Oh, dear. I do seem to be getting it from all sides. Last week my pro ‘Remain’ ex-pat brother sent me a copy (in case I missed it – as if ) of Bank of England Governor Mark Carney’s letter to MPs warning that Britain risks a period of weak sterling, higher prices and lower growth if we vote to leave the EU.

The Governor said the only scenario he describes as plausible leads “to a lower path for growth and a higher path for inflation”.
In his letter to Andrew Tyrie, chairman of the Treasury select committee of MPs, Mr Carney, an appointee of chancellor George Osborne, set out the BoE’s view on the effects of a 10 per cent drop in sterling.

The BoE’s analysis is that if a 10 per cent fall in sterling came for no underlying reason, it would push prices up 2.75 per cent over four years, raising the annual inflation rate by about 0.75 per cent a year. It would also boost growth by lowering the price of UK exports and encouraging companies and households to buy British rather than spend more on higher-priced imports.

Mr Carney added that these rules of thumb would not apply in the event of Brexit because “if increased uncertainty were a key underlying cause of this depreciation, aggregate demand might be affected.

“Greater uncertainty could lead firms to postpone some investment projects and households to defer some spending”.

Let’s just briefly recall for now Mr Carney’s recent and somewhat erratic record on interest rate forecasting – the main function, after all, of the Bank of England’s prestigious Monetary Policy Committee.

To a fanfare of publicity in August 2013 he launched his policy of interest rate “forward Guidance” designed to help households and businesses “plan their spending and investment with more confidence”.

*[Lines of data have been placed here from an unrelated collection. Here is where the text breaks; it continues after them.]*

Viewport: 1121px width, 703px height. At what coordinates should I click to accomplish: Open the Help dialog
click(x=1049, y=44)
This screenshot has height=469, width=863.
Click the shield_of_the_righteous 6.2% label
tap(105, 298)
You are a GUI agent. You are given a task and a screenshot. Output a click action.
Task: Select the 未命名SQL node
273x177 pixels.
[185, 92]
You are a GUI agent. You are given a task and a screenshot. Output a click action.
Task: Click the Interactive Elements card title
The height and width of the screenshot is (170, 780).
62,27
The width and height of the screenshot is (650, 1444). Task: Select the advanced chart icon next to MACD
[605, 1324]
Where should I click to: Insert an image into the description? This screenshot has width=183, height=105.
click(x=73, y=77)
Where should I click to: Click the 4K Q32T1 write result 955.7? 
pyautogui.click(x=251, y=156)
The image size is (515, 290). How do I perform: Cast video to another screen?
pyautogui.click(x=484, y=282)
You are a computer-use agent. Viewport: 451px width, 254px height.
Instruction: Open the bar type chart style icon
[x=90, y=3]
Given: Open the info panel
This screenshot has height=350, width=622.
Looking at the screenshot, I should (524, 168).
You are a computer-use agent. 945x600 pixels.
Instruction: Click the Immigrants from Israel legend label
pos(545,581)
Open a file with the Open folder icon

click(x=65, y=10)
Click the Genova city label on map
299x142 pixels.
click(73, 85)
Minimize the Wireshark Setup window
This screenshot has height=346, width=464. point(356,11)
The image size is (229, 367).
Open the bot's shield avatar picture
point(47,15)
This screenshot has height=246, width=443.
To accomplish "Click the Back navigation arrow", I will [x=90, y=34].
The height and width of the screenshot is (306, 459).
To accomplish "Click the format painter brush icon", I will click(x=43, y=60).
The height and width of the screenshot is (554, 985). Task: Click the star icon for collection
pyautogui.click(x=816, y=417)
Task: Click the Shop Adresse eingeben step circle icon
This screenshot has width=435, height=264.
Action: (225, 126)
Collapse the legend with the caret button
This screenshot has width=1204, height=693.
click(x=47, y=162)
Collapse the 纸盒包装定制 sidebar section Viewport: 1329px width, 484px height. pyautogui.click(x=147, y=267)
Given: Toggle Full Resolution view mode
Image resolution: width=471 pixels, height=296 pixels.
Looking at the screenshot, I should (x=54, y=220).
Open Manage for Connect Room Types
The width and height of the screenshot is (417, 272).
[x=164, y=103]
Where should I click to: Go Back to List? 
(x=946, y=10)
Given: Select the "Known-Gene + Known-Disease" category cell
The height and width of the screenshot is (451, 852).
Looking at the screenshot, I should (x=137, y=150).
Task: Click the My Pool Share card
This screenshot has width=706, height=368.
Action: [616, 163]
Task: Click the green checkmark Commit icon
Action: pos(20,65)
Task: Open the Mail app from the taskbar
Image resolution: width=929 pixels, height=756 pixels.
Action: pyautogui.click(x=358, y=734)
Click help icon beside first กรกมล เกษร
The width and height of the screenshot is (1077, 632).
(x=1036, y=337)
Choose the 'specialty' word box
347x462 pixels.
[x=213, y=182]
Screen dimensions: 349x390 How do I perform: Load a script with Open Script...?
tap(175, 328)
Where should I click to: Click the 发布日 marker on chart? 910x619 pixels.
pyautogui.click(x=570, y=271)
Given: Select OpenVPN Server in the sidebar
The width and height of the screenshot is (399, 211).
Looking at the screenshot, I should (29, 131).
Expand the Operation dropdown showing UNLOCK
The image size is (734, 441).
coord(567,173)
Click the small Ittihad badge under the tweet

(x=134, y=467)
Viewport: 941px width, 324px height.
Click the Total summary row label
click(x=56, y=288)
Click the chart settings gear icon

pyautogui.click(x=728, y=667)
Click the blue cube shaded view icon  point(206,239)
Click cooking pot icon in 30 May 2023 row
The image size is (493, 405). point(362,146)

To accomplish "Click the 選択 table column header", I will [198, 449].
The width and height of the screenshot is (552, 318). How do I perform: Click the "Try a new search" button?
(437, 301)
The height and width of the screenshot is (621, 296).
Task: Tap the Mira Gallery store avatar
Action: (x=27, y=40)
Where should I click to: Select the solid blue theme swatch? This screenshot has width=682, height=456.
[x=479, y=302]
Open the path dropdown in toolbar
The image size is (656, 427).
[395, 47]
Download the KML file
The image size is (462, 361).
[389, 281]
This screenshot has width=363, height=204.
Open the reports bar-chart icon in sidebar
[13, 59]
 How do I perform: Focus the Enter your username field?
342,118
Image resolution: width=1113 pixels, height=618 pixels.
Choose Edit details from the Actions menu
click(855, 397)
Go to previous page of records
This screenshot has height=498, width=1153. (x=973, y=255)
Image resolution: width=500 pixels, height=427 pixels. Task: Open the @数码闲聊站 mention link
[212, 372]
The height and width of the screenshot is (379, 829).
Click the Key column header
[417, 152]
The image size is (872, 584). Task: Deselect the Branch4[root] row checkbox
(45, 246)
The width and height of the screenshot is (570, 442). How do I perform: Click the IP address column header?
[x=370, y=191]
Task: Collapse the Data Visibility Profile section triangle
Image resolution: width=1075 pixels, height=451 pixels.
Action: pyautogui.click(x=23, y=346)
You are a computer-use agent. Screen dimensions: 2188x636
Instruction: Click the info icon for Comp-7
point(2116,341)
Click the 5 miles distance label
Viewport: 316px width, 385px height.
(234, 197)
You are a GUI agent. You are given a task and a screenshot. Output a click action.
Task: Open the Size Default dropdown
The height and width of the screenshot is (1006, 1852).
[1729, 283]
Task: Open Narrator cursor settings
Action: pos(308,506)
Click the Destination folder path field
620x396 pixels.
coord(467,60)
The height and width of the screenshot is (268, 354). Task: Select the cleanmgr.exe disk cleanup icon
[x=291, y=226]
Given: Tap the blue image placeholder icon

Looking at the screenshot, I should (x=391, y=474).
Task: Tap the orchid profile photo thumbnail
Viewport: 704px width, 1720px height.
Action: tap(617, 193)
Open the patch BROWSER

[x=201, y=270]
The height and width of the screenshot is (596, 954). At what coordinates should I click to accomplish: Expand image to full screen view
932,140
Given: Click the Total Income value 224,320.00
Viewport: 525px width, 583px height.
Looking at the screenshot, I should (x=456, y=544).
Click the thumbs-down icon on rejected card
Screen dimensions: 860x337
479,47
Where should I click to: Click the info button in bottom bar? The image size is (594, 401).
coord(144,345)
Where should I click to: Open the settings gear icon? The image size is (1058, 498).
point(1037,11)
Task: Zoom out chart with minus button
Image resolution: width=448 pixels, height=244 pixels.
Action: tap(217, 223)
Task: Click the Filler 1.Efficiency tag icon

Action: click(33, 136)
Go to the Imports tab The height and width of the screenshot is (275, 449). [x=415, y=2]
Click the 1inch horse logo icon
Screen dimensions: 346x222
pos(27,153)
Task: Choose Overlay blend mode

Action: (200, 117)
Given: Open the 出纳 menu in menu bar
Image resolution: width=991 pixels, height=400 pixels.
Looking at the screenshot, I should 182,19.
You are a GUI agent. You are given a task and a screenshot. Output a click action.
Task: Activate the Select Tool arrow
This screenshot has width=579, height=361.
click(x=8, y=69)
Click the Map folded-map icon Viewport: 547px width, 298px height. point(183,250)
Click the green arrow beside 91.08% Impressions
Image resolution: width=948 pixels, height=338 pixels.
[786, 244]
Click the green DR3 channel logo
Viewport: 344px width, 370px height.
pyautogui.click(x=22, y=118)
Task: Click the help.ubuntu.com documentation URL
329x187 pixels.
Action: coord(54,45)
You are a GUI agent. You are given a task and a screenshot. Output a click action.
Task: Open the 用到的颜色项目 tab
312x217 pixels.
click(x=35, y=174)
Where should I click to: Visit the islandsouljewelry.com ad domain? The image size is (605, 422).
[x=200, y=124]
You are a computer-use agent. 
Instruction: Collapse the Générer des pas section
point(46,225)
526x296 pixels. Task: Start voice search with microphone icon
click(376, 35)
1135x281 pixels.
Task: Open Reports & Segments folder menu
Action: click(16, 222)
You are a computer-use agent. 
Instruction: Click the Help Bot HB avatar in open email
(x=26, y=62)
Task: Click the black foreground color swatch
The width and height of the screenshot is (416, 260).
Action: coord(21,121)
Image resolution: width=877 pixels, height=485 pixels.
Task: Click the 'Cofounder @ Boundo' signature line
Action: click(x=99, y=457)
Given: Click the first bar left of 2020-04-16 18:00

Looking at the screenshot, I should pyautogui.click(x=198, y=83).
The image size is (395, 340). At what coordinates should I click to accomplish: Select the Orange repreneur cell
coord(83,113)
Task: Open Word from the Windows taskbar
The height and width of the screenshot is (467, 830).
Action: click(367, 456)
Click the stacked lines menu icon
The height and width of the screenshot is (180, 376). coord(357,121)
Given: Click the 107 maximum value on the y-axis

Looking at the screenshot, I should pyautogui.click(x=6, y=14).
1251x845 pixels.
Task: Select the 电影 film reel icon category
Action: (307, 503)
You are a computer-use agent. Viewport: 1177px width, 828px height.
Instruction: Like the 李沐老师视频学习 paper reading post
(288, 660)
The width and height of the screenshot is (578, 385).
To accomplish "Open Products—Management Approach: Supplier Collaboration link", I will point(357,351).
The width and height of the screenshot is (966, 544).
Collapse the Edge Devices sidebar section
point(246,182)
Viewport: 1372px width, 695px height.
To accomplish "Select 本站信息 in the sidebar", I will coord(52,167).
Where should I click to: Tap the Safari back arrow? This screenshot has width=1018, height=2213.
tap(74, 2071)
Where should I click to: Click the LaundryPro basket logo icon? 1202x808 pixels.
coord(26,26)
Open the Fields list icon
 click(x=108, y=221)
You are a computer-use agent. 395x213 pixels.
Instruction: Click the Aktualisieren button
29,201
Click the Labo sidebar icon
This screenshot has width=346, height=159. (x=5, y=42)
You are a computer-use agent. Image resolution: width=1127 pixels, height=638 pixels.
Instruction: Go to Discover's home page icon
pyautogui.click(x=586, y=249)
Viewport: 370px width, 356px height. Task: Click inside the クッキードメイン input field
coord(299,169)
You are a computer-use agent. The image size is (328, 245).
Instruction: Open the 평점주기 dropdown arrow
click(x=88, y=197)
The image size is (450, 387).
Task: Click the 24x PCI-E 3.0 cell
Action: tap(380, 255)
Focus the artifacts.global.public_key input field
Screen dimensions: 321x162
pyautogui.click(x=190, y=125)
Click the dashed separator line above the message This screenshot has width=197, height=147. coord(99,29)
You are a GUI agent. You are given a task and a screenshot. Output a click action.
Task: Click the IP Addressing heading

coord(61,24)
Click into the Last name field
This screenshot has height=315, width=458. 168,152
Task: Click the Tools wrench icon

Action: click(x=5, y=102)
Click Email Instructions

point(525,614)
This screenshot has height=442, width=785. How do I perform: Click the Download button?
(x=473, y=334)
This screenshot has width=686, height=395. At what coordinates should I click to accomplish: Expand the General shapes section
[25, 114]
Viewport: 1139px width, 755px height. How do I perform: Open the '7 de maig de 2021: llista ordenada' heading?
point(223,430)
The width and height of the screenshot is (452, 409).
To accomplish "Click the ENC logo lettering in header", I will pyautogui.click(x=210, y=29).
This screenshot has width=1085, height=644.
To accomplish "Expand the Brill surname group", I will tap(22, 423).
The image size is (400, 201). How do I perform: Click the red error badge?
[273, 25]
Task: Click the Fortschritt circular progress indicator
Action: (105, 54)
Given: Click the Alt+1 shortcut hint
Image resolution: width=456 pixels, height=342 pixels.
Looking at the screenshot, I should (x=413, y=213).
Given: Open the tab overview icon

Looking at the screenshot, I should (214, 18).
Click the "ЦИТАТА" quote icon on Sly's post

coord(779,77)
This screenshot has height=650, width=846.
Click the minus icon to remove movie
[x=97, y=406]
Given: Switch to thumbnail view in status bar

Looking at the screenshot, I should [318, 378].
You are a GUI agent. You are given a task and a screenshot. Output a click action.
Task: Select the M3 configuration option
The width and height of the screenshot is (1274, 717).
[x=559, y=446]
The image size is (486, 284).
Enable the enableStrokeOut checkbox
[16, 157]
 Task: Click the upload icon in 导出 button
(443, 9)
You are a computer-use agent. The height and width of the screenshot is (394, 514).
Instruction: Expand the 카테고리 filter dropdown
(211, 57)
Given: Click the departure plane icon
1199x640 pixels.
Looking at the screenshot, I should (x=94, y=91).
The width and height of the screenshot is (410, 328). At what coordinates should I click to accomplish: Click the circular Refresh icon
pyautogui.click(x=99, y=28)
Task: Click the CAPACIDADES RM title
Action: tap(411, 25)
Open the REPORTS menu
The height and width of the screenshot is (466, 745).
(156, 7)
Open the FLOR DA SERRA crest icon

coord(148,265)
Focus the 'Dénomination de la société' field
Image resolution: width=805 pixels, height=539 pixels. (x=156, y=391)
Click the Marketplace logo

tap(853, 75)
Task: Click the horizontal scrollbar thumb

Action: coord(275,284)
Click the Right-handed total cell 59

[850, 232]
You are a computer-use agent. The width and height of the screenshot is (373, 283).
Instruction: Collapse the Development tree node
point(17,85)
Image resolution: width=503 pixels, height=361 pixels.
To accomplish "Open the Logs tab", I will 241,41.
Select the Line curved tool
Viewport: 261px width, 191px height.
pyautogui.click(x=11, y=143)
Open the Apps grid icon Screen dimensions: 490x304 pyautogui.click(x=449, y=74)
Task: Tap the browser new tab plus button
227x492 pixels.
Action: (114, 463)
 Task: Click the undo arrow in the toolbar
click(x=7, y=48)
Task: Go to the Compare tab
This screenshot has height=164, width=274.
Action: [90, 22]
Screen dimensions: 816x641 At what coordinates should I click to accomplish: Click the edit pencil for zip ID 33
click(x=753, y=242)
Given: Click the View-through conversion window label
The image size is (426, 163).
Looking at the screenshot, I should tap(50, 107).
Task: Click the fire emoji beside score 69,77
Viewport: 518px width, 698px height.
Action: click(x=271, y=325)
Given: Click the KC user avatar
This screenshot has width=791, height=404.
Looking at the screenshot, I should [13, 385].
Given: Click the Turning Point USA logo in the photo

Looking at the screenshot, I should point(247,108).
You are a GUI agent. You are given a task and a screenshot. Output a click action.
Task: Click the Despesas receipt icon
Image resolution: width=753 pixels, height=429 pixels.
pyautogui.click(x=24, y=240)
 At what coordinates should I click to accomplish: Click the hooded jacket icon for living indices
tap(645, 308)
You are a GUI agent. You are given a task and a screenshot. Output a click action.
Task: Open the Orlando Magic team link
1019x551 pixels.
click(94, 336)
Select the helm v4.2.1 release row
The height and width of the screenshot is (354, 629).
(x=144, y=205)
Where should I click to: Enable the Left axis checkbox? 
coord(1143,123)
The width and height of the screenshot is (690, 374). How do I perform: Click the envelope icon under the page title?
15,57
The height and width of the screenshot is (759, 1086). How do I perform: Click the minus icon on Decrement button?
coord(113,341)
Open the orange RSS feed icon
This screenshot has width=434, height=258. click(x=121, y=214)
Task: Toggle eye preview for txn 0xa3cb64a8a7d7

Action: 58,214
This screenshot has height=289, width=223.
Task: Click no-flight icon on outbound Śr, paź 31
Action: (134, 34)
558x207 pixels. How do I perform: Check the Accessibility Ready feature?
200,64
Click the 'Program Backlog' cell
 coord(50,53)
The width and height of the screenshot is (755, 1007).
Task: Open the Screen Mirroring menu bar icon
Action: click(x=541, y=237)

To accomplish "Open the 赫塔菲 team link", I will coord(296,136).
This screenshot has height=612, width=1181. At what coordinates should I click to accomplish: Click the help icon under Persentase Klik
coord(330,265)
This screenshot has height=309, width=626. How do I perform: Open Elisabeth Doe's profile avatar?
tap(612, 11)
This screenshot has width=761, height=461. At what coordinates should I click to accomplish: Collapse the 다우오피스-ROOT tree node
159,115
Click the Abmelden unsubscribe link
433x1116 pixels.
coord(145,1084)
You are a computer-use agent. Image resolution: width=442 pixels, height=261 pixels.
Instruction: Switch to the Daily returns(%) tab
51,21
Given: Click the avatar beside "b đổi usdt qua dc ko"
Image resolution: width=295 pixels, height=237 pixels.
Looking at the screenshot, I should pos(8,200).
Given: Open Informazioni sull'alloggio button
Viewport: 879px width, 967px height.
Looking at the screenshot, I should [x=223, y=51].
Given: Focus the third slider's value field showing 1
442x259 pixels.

Mr Carney subsequently warned that interest rates would rise in 2014. They didn’t. Then in 2015. They didn’t. In fact, he has had to retreat on the very statements designed to help households and businesses “plan their spending and investment with more confidence”.

These reverse ferrets should not have surprised us. Economic forecasting is a treacherous business. I do not blame the Governor for wanting to predict the future and certainly not for amending his view when previous guidance proved incorrect.

Flawless crystal balls are in short supply – even for central bankers.

But my other concern is this. There is no great unanimity of view among central bankers, either on interest rates or on the consequences of “Brexit”. Indeed, even within the esteemed ranks of Bank of England governors there is no unanimity.

Take the previous Bank Governor Mervyn King. He was interviewed recently by Merryn Somerset Webb, a widely respected financial journalist and Editor of the acclaimed Money Week.

She writes that the former Governor is deeply unimpressed with the current debate, which he reckons consists largely of “exaggerated claims about either the cost of leaving or the benefits from leaving”.

Nor, she added, is he interested in “all these letters signed by various people telling us what to do”.

King pointed out that far too often economic forecasts turn out to be plain wrong and that nearly all the claims made during the 1975 referendum campaign were hugely inflated.

“The idea that somehow it’s either going to be bliss if we leave or a complete disaster…is a gross exaggeration,” he told Merryn in last week’s issue. In reality, whether we had voted in favour or against remaining in the EEC, it wouldn’t have made very much difference at all.

“The idea that somehow it’s either going to be bliss if we leave or a complete disaster…is a gross exaggeration.

Keen followers of the referendum debate will recall that these claims coincided with a controversial – but widely flaunted – report from the Organisation for Economic Co-operation and Development (OECD) claiming that leaving the EU would result in three per cent lower growth than would otherwise be the case by 2020, rising to five per cent in 2030 – costing each household an average £3,200.

For the ‘Remain’ camp this was seized upon as manna from heaven. But it didn’t take the Leave campaign long to pick holes in this projection.

The OECD’s figures, for example, assume that the UK would not be able to secure a trade deal of any kind by 2020, which has been slammed as “very implausible”.

Others have questioned the credibility of projected forecasts of lost household income a decade out. If an investment salesman pitched to us forecasts of our wealth ten years out on questionable assumptions, would we not be just a tad sceptical?

“On this one”, writes Merryn, “we’re with King. We’re tired of all these ‘assertions not arguments’. The former governor is trying to look beyond the politicking to get to the issues that matter most – a genuine vision of the future for Britain’s role in, and relationship with, the rest of Europe.

Well said, Mervyn – and thank you, Merryn.